▸ EXERCISE DIRECTIONS
Retype every line of the material below without changing a single character.

[Entries for pointing to words and elements]
⟨
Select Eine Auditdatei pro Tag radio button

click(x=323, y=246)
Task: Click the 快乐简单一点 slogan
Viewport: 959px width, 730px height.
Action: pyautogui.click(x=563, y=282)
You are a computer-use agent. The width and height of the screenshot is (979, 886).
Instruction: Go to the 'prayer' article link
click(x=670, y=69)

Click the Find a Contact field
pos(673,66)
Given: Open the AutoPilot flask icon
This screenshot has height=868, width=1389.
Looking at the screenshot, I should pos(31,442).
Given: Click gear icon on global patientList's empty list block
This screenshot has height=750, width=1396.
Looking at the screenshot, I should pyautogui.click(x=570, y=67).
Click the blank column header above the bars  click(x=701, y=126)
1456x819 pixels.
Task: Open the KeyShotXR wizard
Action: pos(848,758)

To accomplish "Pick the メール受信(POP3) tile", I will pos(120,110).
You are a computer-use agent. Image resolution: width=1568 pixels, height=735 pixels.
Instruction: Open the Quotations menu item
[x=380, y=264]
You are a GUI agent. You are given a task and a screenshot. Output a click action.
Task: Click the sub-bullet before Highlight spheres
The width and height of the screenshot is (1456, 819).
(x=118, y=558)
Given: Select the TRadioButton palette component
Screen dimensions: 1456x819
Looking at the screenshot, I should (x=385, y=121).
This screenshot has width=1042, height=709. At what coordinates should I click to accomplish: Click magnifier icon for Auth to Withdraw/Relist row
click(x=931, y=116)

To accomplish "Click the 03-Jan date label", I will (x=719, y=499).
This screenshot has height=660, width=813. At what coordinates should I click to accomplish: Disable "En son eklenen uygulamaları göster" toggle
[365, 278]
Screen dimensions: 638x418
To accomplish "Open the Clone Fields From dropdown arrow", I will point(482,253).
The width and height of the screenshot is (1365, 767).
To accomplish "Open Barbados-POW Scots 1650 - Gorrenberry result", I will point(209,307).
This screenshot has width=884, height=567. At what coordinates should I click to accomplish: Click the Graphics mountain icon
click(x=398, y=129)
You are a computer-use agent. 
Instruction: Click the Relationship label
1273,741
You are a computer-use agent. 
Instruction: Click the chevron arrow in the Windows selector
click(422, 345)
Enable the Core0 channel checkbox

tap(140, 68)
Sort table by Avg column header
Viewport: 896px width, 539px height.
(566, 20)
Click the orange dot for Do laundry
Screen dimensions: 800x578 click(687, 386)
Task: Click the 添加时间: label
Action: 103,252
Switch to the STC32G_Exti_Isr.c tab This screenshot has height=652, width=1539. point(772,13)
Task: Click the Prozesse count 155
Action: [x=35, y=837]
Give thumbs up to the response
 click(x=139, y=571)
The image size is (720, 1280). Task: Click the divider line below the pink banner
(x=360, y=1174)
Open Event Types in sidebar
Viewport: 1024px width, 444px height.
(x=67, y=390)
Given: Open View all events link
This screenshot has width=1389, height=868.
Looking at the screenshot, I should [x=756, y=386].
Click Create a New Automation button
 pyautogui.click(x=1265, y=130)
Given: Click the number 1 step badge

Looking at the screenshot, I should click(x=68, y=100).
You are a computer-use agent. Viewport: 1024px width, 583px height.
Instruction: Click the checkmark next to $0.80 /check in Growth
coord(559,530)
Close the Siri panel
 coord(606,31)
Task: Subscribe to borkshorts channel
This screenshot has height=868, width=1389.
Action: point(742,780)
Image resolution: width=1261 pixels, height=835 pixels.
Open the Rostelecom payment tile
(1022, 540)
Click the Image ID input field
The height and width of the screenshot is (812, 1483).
⟩
▸ WORKED ANSWER
Select Eine Auditdatei pro Tag radio button

click(x=323, y=246)
Task: Click the 快乐简单一点 slogan
Viewport: 959px width, 730px height.
Action: pyautogui.click(x=563, y=282)
You are a computer-use agent. The width and height of the screenshot is (979, 886).
Instruction: Go to the 'prayer' article link
click(x=670, y=69)

Click the Find a Contact field
pos(673,66)
Given: Open the AutoPilot flask icon
This screenshot has height=868, width=1389.
Looking at the screenshot, I should pos(31,442).
Given: Click gear icon on global patientList's empty list block
This screenshot has height=750, width=1396.
Looking at the screenshot, I should pyautogui.click(x=570, y=67).
Click the blank column header above the bars  click(x=701, y=126)
1456x819 pixels.
Task: Open the KeyShotXR wizard
Action: pos(848,758)

To accomplish "Pick the メール受信(POP3) tile", I will pos(120,110).
You are a computer-use agent. Image resolution: width=1568 pixels, height=735 pixels.
Instruction: Open the Quotations menu item
[x=380, y=264]
You are a GUI agent. You are given a task and a screenshot. Output a click action.
Task: Click the sub-bullet before Highlight spheres
The width and height of the screenshot is (1456, 819).
(x=118, y=558)
Given: Select the TRadioButton palette component
Screen dimensions: 1456x819
Looking at the screenshot, I should (x=385, y=121).
This screenshot has width=1042, height=709. At what coordinates should I click to accomplish: Click magnifier icon for Auth to Withdraw/Relist row
click(x=931, y=116)

To accomplish "Click the 03-Jan date label", I will (x=719, y=499).
This screenshot has height=660, width=813. At what coordinates should I click to accomplish: Disable "En son eklenen uygulamaları göster" toggle
[365, 278]
Screen dimensions: 638x418
To accomplish "Open the Clone Fields From dropdown arrow", I will point(482,253).
The width and height of the screenshot is (1365, 767).
To accomplish "Open Barbados-POW Scots 1650 - Gorrenberry result", I will point(209,307).
This screenshot has width=884, height=567. At what coordinates should I click to accomplish: Click the Graphics mountain icon
click(x=398, y=129)
You are a computer-use agent. 
Instruction: Click the Relationship label
1273,741
You are a computer-use agent. 
Instruction: Click the chevron arrow in the Windows selector
click(422, 345)
Enable the Core0 channel checkbox

tap(140, 68)
Sort table by Avg column header
Viewport: 896px width, 539px height.
(566, 20)
Click the orange dot for Do laundry
Screen dimensions: 800x578 click(687, 386)
Task: Click the 添加时间: label
Action: 103,252
Switch to the STC32G_Exti_Isr.c tab This screenshot has height=652, width=1539. point(772,13)
Task: Click the Prozesse count 155
Action: [x=35, y=837]
Give thumbs up to the response
 click(x=139, y=571)
The image size is (720, 1280). Task: Click the divider line below the pink banner
(x=360, y=1174)
Open Event Types in sidebar
Viewport: 1024px width, 444px height.
(x=67, y=390)
Given: Open View all events link
This screenshot has width=1389, height=868.
Looking at the screenshot, I should [x=756, y=386].
Click Create a New Automation button
 pyautogui.click(x=1265, y=130)
Given: Click the number 1 step badge

Looking at the screenshot, I should click(x=68, y=100).
You are a computer-use agent. Viewport: 1024px width, 583px height.
Instruction: Click the checkmark next to $0.80 /check in Growth
coord(559,530)
Close the Siri panel
 coord(606,31)
Task: Subscribe to borkshorts channel
This screenshot has height=868, width=1389.
Action: point(742,780)
Image resolution: width=1261 pixels, height=835 pixels.
Open the Rostelecom payment tile
(1022, 540)
Click the Image ID input field
The height and width of the screenshot is (812, 1483).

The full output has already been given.